I paste on a smile, despite feeling like I’m dying inside, while he crosses over to my bed and drops down on it beside me.

“Uh, yeah. Basically just got here, so I guess I beat you to it,” I tell him, somehow managing to keep my voice steady.

It’s on the tip of my tongue to mention his conversation with Bailey, but for some reason, the damn thing knots up every time I try to speak. So instead, I make a feeble attempt at small talk.

“You get up to anything interesting while I was gone?”

He shakes his head, only for a little smirk to appear as he knocks my shoulder. “Boring weekend here, apart from the girls dragging me in for a rom-com marathon.”

Mention of Lexi nearly has me losing my lunch, and all those thoughts from only minutes ago come storming back into my mind with a vengeance. “You certainly had a killer one, though. I mean, I know I don’t know a lot about hockey, but two shutouts in the conference finals sounds really impress—”

“I think it’s time we call it quits with this whole fake relationship thing.”

The words leave my mouth before I can even weigh the pros and cons of them, and their bitter taste causes my stomach to revolt. The nauseous feeling only gets worse when I finally look at him, noting the confusion in those cracked-clay irises.

“O-okay,” he says slowly, brows knitting together. “Can I…ask why?”

Because I’m in love with you…and you’re in love with her.

I don’t say it, though, and not because admitting those words aloud would mean admitting to eavesdropping on him. I don’t care about that. I just want to walk away from this with some shred of dignity left.

And I wanna do it before he can break my heart any more than he already has.

“I, uh… I just talked to Louis on my way home, and he said all the crap from the video is in the rearview now. Managers aren’t concerned anymore, and thanks to how well I’ve been playing, I’m actually projected to go pretty high up in the draft. Higher than normal for a goalie.”
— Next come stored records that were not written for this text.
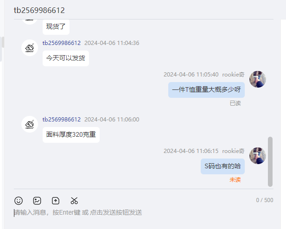Click the file upload icon

[x=56, y=201]
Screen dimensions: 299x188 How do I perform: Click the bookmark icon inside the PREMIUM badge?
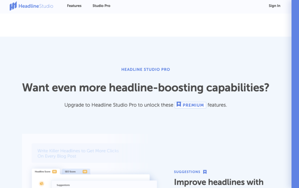point(178,105)
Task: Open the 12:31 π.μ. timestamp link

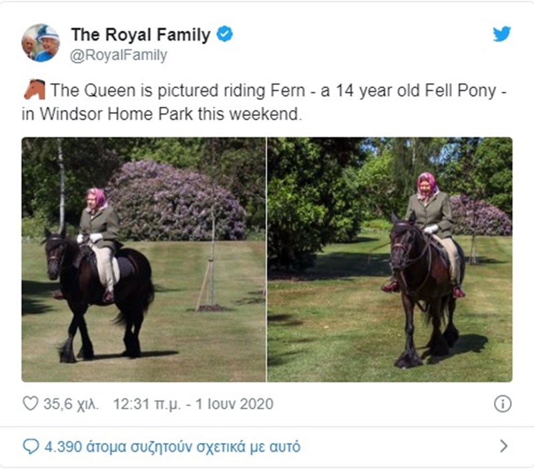Action: click(x=142, y=404)
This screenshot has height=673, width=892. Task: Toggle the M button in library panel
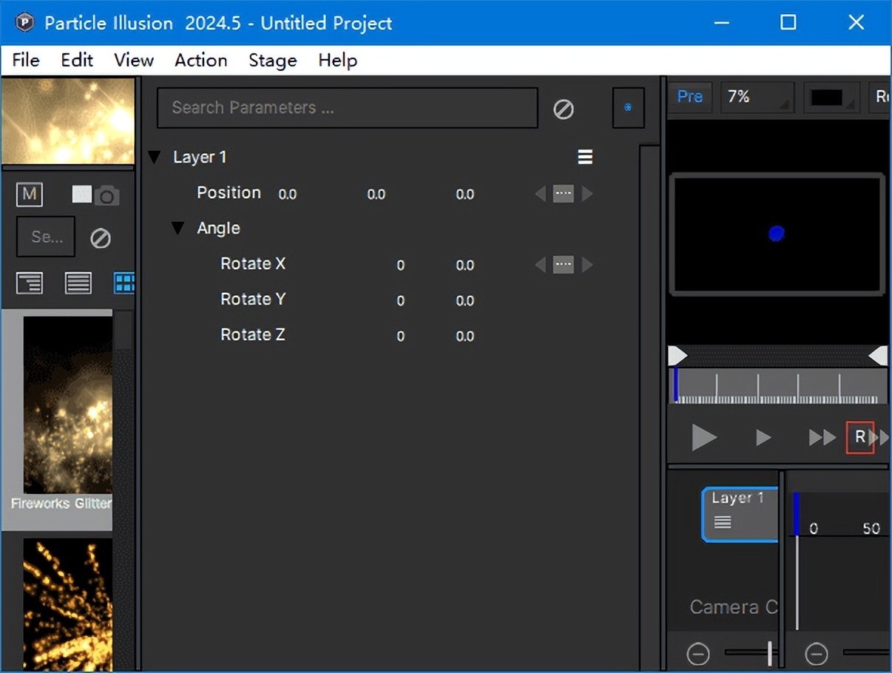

I rub my palms on my pants, feeling my composure starting to slip as his face begins to fall, so I look away and rush to get the rest out.

“I know we said it was smarter to wait until June, after the draft, but I don’t really see the need now. We accomplished what we needed to on my end, and your parents have been pretty chill, right? Not on your ass as much?”

Though I know I shouldn’t, I can’t stop my gaze from lifting to him, watching as he blinks rapidly and stumbles through his thoughts before answering.

“I, uh…yeah. Right. They have been.”

My teeth grind together at the lie, hard enough to crack a molar, but it’s my heart that shatters in my chest from knowing it’s a lie in the first place. And as much as I want to hate him for it, I can’t. It’s my own fault for not seeing the truth.

For believing him when he said I could never just be a night or two to him.

“So we’re in agreement, then?” I rasp, the words jagged and raw as they leave me.